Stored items
□ □ □
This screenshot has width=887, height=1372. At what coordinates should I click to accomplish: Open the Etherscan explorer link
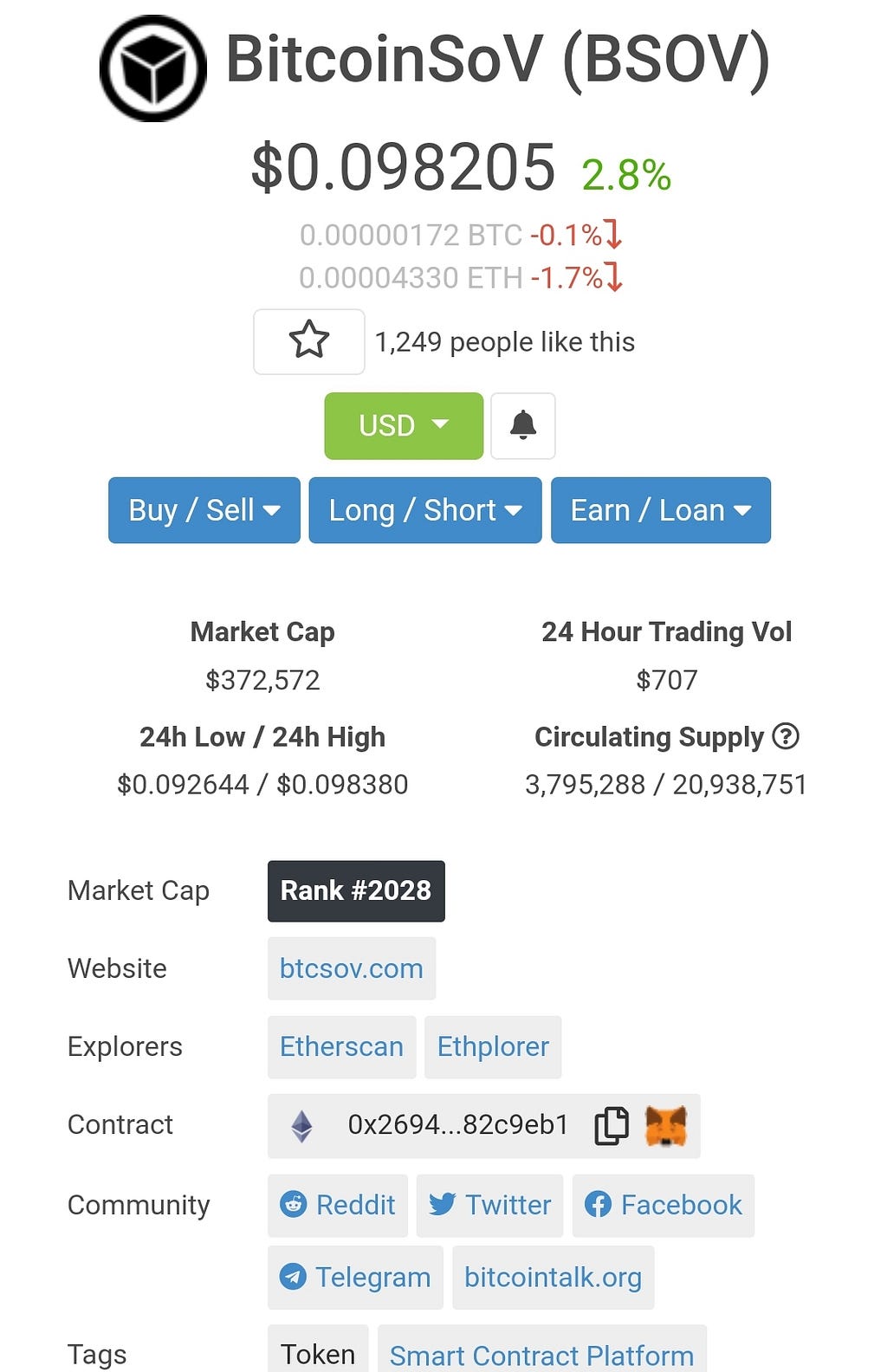click(341, 1046)
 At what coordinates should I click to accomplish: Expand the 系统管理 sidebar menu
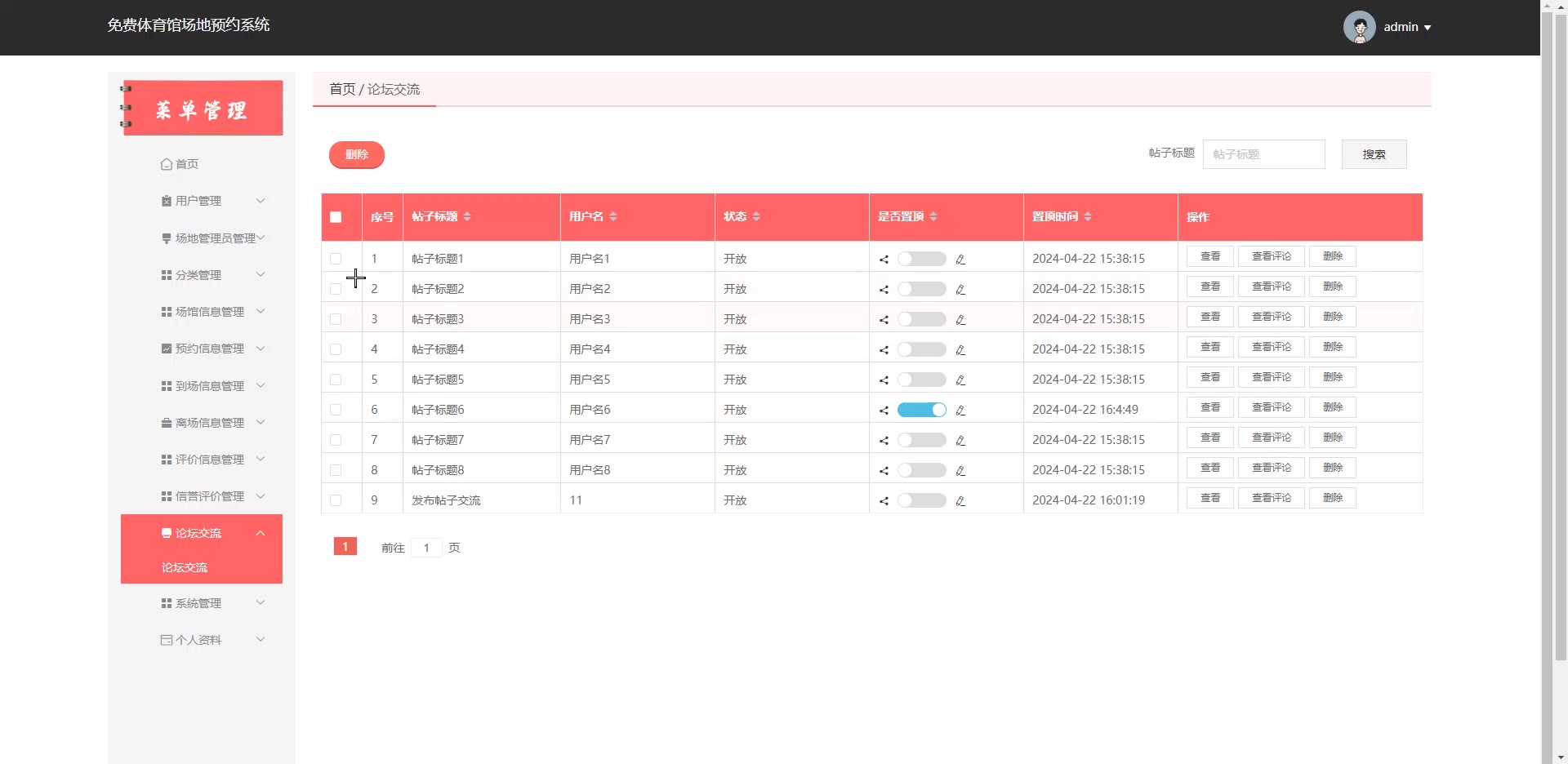pos(212,603)
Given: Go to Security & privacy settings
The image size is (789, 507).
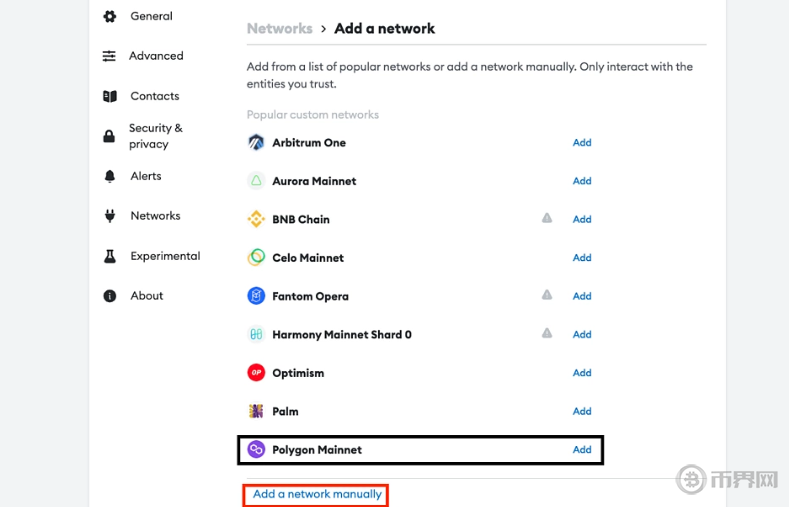Looking at the screenshot, I should [155, 136].
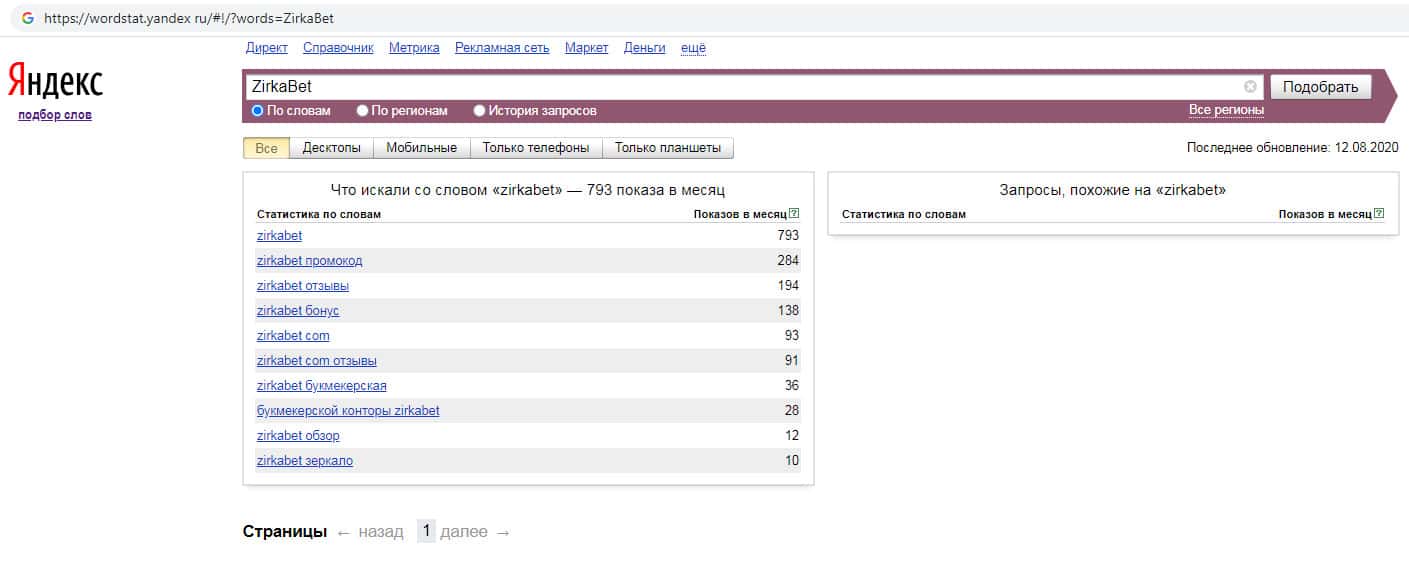The width and height of the screenshot is (1409, 578).
Task: Click the Google site icon in the address bar
Action: 28,18
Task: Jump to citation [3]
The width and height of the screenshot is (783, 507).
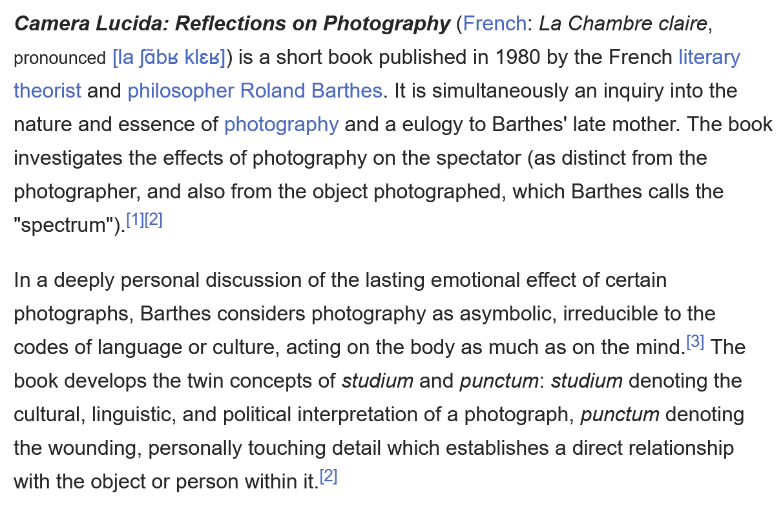Action: pos(695,342)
□ □ □
Directions for this task:
Every record above must be printed exactly, except for its images.

Solution to this exercise:
This screenshot has width=887, height=1372. At what coordinates should I click to accomplish: Open the Etherscan explorer link
click(341, 1046)
 At what coordinates should I click to accomplish: Expand the 系统管理 sidebar menu
pos(212,603)
Given: Go to Security & privacy settings
The image size is (789, 507).
Looking at the screenshot, I should [155, 136].
The width and height of the screenshot is (1409, 578).
Task: Click the Google site icon in the address bar
Action: 28,18
Task: Jump to citation [3]
The width and height of the screenshot is (783, 507).
Action: pos(695,342)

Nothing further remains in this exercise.